Read up on the tax-efficient opportunities arising from the UK's decision to leave the European Union

    If anybody witnessed my Facebook profile during June they will appreciate that I was keen for the UK to remain part of the EU. However, the voice of the nation has spoken and we now enter a new world. I have no doubt that in the long term the UK will continue to be a prosperous and enviable economy but my greatest pre-referendum fear was about the short term uncertainty. As we know, and has been proven, economic and political uncertainty bring with them market volatility and reduced consumer confidence. An example of the effect of reduced consumer confidence is that house prices are expected to decrease. This expectation is not due to reduced overseas investment (other than perhaps in certain parts of London) resulting from Brexit, as some have suggested, but rather that property prices are likely to be affected as many UK consumers stop buying and selling in order to ‘await and see’ what happens. Part of the role of financial advisers during this period will be to reassure clients and to educate as to why clients should continue with their financial plan and not let doubt affect their long-term objectives. Anyway, enough with my penguin book economics!

    We should be concerning ourselves with the positives and I’m a great believer that change leads to opportunity. The fallout from the Vote Leave referendum victory means that there has never been a more appropriate time to consider tax-efficient investments for a number of reasons.

    Tax planning  

    In an uncertain world advisers might not be able to provide investors with as much reassurance about projected returns from traditional markets as they previously could. Therefore, one of the main areas where advisers can look to add value to their clients is by astutely managing their tax position. Government endorsed tax-efficient investments, such as the Enterprise Investment Scheme, should therefore be considered as part of this planning. Whether deferring or mitigating a Capital Gain, reducing an income tax liability or mitigating inheritance tax, there are numerous opportunities for tax planning using tax-efficient investments.

    Uncorrelated investments

    As a majority of tax-efficient investments are in unquoted stocks they could offer long term protection from market volatility.
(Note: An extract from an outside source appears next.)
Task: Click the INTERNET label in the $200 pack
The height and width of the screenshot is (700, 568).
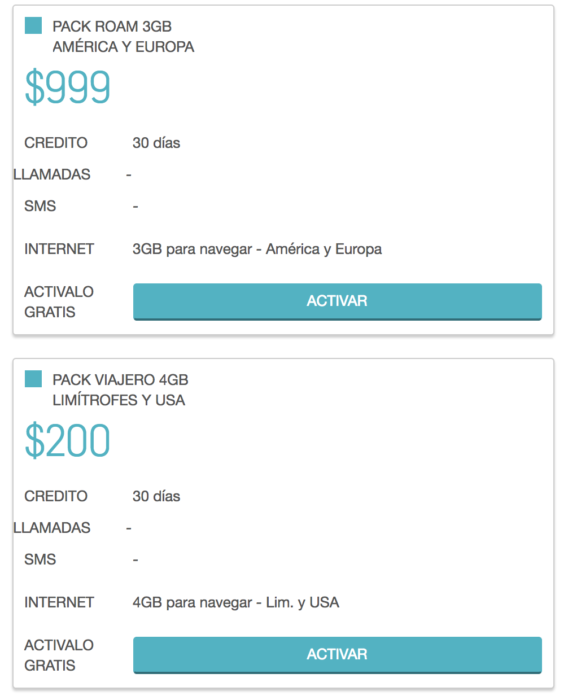Action: coord(59,602)
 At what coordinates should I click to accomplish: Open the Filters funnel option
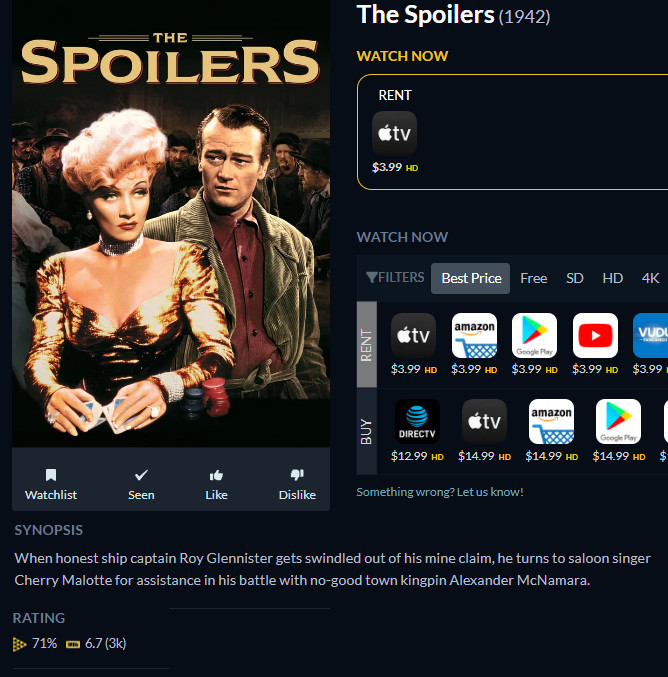pos(395,277)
All investments carry their own inherent investment risk but if you understand the underlying investee companies it could be possible to identify asset backed opportunities (such as BPR qualifying renewable energy projects) or growth opportunities which aren’t reliant on the UK or EU market.   Although AIM stocks are classed as unquoted for the sake of EIS and VCT, I would suggest being wary of the correlation between AIM performance and the mainstream markets, coupled with the relative illiquidity of AIM meaning exits are rarer than mainstream markets.   (This correlation with mainstream market volatility was shown with the total value of AIM All-Share falling by almost 10% during June.) EIS investments have to be held for a minimum of three years and VCTs five years, so the need to think long term can also help to reduce investors’ worry about short term factors.

    Supporting the UK economy

    It is expected that a short/medium-term consequence of leaving the EU will be reduced investment in UK businesses, both the disappearance of EU grants and the expected reduction in overseas investment which was previously contingent on the UK being within the EU. Therefore, UK companies will need to find more investment from ‘home-grown’ sources. The likes of the Enterprise Investment Scheme may appeal to UK investors looking to support growing UK businesses and therefore it is likely there will be more companies seeking investment via EIS. This could potentially mean an increased volume of stronger investment opportunities.

    State Aid

    The Enterprise Investment Scheme and Seed Enterprise Investment Scheme are both governed by EU State Aid rules. It has been mooted by some that once the UK has left the EU, the UK Government will be able to increase the limits on how much companies can raise under EIS and SEIS. This could be great news for such companies and, in particular, enable seed-stage companies to receive funding more quickly. However, it is likely that if the UK does negotiate a new trade deal with the EU, or some associate member role, then the UK will continue to abide by EU State Aid rules but this is worth keeping an eye on as it could mean more established businesses qualify for SEIS or EIS.

    Tax-efficient investments are increasingly important for advisers to consider as part of a well balanced portfolio and the post-referendum environment could increase the appetite for advisers and investors. Advisers shouldn’t rely on investment returns to be their justification of existence to clients; rather they should firstly ensure that clients’ tax positions are managed effectively as that is where advisers can make a real difference to clients without relying on market conditions.